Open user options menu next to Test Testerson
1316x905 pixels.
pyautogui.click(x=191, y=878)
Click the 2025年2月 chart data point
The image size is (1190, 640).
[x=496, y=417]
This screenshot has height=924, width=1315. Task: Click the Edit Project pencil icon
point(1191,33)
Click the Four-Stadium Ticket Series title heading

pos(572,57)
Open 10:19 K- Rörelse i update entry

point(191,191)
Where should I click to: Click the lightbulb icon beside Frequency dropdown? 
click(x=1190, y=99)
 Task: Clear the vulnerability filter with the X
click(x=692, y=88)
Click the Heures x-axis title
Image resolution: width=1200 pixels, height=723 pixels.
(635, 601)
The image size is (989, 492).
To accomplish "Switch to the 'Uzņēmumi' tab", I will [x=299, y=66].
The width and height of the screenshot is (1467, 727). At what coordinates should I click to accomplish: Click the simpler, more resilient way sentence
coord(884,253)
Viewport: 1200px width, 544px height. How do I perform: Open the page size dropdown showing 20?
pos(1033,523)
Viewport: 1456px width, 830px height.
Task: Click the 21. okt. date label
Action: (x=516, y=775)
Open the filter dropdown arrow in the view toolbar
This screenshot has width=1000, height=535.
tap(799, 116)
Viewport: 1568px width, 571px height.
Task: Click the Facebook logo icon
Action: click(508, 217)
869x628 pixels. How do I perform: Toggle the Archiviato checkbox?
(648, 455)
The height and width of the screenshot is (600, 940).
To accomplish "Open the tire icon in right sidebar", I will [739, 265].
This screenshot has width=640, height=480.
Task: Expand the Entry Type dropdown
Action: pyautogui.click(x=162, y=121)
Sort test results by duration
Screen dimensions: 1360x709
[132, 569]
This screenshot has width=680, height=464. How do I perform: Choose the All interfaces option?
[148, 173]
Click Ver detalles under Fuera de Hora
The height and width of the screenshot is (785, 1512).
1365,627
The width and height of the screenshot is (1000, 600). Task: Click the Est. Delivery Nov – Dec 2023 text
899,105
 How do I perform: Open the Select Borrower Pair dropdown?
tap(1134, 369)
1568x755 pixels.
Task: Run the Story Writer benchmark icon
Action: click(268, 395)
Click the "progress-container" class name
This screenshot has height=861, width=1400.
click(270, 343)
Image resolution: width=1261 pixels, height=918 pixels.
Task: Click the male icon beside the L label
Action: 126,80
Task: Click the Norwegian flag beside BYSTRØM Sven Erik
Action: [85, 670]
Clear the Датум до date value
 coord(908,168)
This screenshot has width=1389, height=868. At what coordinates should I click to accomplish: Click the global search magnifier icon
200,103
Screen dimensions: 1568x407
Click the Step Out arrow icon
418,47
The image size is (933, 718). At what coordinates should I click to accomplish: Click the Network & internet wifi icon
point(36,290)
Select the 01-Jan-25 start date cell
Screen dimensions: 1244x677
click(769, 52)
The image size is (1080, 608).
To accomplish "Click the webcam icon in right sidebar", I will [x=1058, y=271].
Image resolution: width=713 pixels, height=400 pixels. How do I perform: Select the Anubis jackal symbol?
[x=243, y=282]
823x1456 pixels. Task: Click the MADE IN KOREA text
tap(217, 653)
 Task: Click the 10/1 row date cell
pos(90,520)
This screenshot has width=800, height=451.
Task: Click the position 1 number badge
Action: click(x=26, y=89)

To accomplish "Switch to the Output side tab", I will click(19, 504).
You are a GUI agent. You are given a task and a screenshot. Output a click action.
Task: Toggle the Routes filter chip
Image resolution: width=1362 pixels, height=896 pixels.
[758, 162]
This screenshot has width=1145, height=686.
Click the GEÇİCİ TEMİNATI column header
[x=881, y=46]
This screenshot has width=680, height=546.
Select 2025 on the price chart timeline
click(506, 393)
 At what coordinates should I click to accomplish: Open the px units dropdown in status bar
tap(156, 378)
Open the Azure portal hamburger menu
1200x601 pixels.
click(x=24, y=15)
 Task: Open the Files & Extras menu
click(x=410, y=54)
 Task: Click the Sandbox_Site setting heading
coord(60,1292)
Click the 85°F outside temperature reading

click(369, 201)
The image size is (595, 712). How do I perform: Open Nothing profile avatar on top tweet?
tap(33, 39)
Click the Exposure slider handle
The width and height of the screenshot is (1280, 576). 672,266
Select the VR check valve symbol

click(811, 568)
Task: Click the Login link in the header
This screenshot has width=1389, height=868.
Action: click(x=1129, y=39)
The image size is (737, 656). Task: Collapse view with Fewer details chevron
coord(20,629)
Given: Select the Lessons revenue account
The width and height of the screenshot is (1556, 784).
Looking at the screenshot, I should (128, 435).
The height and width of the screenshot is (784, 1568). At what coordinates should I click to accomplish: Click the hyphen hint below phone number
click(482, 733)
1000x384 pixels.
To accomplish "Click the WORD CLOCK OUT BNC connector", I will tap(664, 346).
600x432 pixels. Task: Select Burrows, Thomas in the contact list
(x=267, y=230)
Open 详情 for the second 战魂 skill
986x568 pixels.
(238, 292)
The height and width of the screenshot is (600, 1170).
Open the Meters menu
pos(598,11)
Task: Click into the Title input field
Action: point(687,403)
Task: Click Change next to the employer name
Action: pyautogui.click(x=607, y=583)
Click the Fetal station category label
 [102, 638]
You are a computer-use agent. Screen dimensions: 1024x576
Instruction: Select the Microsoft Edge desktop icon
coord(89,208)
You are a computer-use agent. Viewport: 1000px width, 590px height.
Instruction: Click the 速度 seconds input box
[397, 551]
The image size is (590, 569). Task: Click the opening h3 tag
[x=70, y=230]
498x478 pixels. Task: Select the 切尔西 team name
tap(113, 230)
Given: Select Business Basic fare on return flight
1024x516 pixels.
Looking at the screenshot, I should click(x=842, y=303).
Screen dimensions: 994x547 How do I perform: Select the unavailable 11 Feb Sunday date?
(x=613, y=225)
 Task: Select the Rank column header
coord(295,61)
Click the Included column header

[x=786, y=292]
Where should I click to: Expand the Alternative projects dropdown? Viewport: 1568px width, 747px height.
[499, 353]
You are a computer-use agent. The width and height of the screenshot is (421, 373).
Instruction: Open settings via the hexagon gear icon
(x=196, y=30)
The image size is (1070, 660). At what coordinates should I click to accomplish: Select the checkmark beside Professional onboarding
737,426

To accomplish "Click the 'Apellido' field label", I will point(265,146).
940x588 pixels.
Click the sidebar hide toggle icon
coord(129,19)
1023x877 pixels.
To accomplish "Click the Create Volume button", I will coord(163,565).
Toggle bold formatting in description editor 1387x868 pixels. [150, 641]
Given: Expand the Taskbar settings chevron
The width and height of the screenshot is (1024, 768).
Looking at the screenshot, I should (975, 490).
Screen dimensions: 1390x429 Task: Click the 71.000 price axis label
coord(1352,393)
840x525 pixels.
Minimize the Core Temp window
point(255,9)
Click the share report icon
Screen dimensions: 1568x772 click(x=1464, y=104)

----

Requirements: Reproduce all of the records above verbatim, line for line, without adding or omitting anything.

Answer to the problem:
Open user options menu next to Test Testerson
1316x905 pixels.
pyautogui.click(x=191, y=878)
Click the 2025年2月 chart data point
The image size is (1190, 640).
[x=496, y=417]
This screenshot has height=924, width=1315. Task: Click the Edit Project pencil icon
point(1191,33)
Click the Four-Stadium Ticket Series title heading

pos(572,57)
Open 10:19 K- Rörelse i update entry

point(191,191)
Where should I click to: Click the lightbulb icon beside Frequency dropdown? 
click(x=1190, y=99)
 Task: Clear the vulnerability filter with the X
click(x=692, y=88)
Click the Heures x-axis title
Image resolution: width=1200 pixels, height=723 pixels.
(635, 601)
The image size is (989, 492).
To accomplish "Switch to the 'Uzņēmumi' tab", I will [x=299, y=66].
The width and height of the screenshot is (1467, 727). At what coordinates should I click to accomplish: Click the simpler, more resilient way sentence
coord(884,253)
Viewport: 1200px width, 544px height. How do I perform: Open the page size dropdown showing 20?
pos(1033,523)
Viewport: 1456px width, 830px height.
Task: Click the 21. okt. date label
Action: (x=516, y=775)
Open the filter dropdown arrow in the view toolbar
This screenshot has width=1000, height=535.
tap(799, 116)
Viewport: 1568px width, 571px height.
Task: Click the Facebook logo icon
Action: click(508, 217)
869x628 pixels. How do I perform: Toggle the Archiviato checkbox?
(648, 455)
The height and width of the screenshot is (600, 940).
To accomplish "Open the tire icon in right sidebar", I will [739, 265].
This screenshot has width=640, height=480.
Task: Expand the Entry Type dropdown
Action: pyautogui.click(x=162, y=121)
Sort test results by duration
Screen dimensions: 1360x709
[132, 569]
This screenshot has width=680, height=464. How do I perform: Choose the All interfaces option?
[148, 173]
Click Ver detalles under Fuera de Hora
The height and width of the screenshot is (785, 1512).
1365,627
The width and height of the screenshot is (1000, 600). Task: Click the Est. Delivery Nov – Dec 2023 text
899,105
 How do I perform: Open the Select Borrower Pair dropdown?
tap(1134, 369)
1568x755 pixels.
Task: Run the Story Writer benchmark icon
Action: click(268, 395)
Click the "progress-container" class name
This screenshot has height=861, width=1400.
click(270, 343)
Image resolution: width=1261 pixels, height=918 pixels.
Task: Click the male icon beside the L label
Action: 126,80
Task: Click the Norwegian flag beside BYSTRØM Sven Erik
Action: [85, 670]
Clear the Датум до date value
 coord(908,168)
This screenshot has width=1389, height=868. At what coordinates should I click to accomplish: Click the global search magnifier icon
200,103
Screen dimensions: 1568x407
Click the Step Out arrow icon
418,47
The image size is (933, 718). At what coordinates should I click to accomplish: Click the Network & internet wifi icon
point(36,290)
Select the 01-Jan-25 start date cell
Screen dimensions: 1244x677
click(769, 52)
The image size is (1080, 608).
To accomplish "Click the webcam icon in right sidebar", I will [x=1058, y=271].
Image resolution: width=713 pixels, height=400 pixels. How do I perform: Select the Anubis jackal symbol?
[x=243, y=282]
823x1456 pixels. Task: Click the MADE IN KOREA text
tap(217, 653)
 Task: Click the 10/1 row date cell
pos(90,520)
This screenshot has width=800, height=451.
Task: Click the position 1 number badge
Action: click(x=26, y=89)

To accomplish "Switch to the Output side tab", I will click(19, 504).
You are a GUI agent. You are given a task and a screenshot. Output a click action.
Task: Toggle the Routes filter chip
Image resolution: width=1362 pixels, height=896 pixels.
[758, 162]
This screenshot has width=1145, height=686.
Click the GEÇİCİ TEMİNATI column header
[x=881, y=46]
This screenshot has width=680, height=546.
Select 2025 on the price chart timeline
click(506, 393)
 At what coordinates should I click to accomplish: Open the px units dropdown in status bar
tap(156, 378)
Open the Azure portal hamburger menu
1200x601 pixels.
click(x=24, y=15)
 Task: Open the Files & Extras menu
click(x=410, y=54)
 Task: Click the Sandbox_Site setting heading
coord(60,1292)
Click the 85°F outside temperature reading

click(369, 201)
The image size is (595, 712). How do I perform: Open Nothing profile avatar on top tweet?
tap(33, 39)
Click the Exposure slider handle
The width and height of the screenshot is (1280, 576). 672,266
Select the VR check valve symbol

click(811, 568)
Task: Click the Login link in the header
This screenshot has width=1389, height=868.
Action: click(x=1129, y=39)
The image size is (737, 656). Task: Collapse view with Fewer details chevron
coord(20,629)
Given: Select the Lessons revenue account
The width and height of the screenshot is (1556, 784).
Looking at the screenshot, I should (128, 435).
The height and width of the screenshot is (784, 1568). At what coordinates should I click to accomplish: Click the hyphen hint below phone number
click(482, 733)
1000x384 pixels.
To accomplish "Click the WORD CLOCK OUT BNC connector", I will tap(664, 346).
600x432 pixels. Task: Select Burrows, Thomas in the contact list
(x=267, y=230)
Open 详情 for the second 战魂 skill
986x568 pixels.
(238, 292)
The height and width of the screenshot is (600, 1170).
Open the Meters menu
pos(598,11)
Task: Click into the Title input field
Action: point(687,403)
Task: Click Change next to the employer name
Action: pyautogui.click(x=607, y=583)
Click the Fetal station category label
 [102, 638]
You are a computer-use agent. Screen dimensions: 1024x576
Instruction: Select the Microsoft Edge desktop icon
coord(89,208)
You are a computer-use agent. Viewport: 1000px width, 590px height.
Instruction: Click the 速度 seconds input box
[397, 551]
The image size is (590, 569). Task: Click the opening h3 tag
[x=70, y=230]
498x478 pixels. Task: Select the 切尔西 team name
tap(113, 230)
Given: Select Business Basic fare on return flight
1024x516 pixels.
Looking at the screenshot, I should click(x=842, y=303).
Screen dimensions: 994x547 How do I perform: Select the unavailable 11 Feb Sunday date?
(x=613, y=225)
 Task: Select the Rank column header
coord(295,61)
Click the Included column header

[x=786, y=292]
Where should I click to: Expand the Alternative projects dropdown? Viewport: 1568px width, 747px height.
[499, 353]
You are a computer-use agent. The width and height of the screenshot is (421, 373).
Instruction: Open settings via the hexagon gear icon
(x=196, y=30)
The image size is (1070, 660). At what coordinates should I click to accomplish: Select the checkmark beside Professional onboarding
737,426

To accomplish "Click the 'Apellido' field label", I will point(265,146).
940x588 pixels.
Click the sidebar hide toggle icon
coord(129,19)
1023x877 pixels.
To accomplish "Click the Create Volume button", I will coord(163,565).
Toggle bold formatting in description editor 1387x868 pixels. [150, 641]
Given: Expand the Taskbar settings chevron
The width and height of the screenshot is (1024, 768).
Looking at the screenshot, I should (975, 490).
Screen dimensions: 1390x429 Task: Click the 71.000 price axis label
coord(1352,393)
840x525 pixels.
Minimize the Core Temp window
point(255,9)
Click the share report icon
Screen dimensions: 1568x772 click(x=1464, y=104)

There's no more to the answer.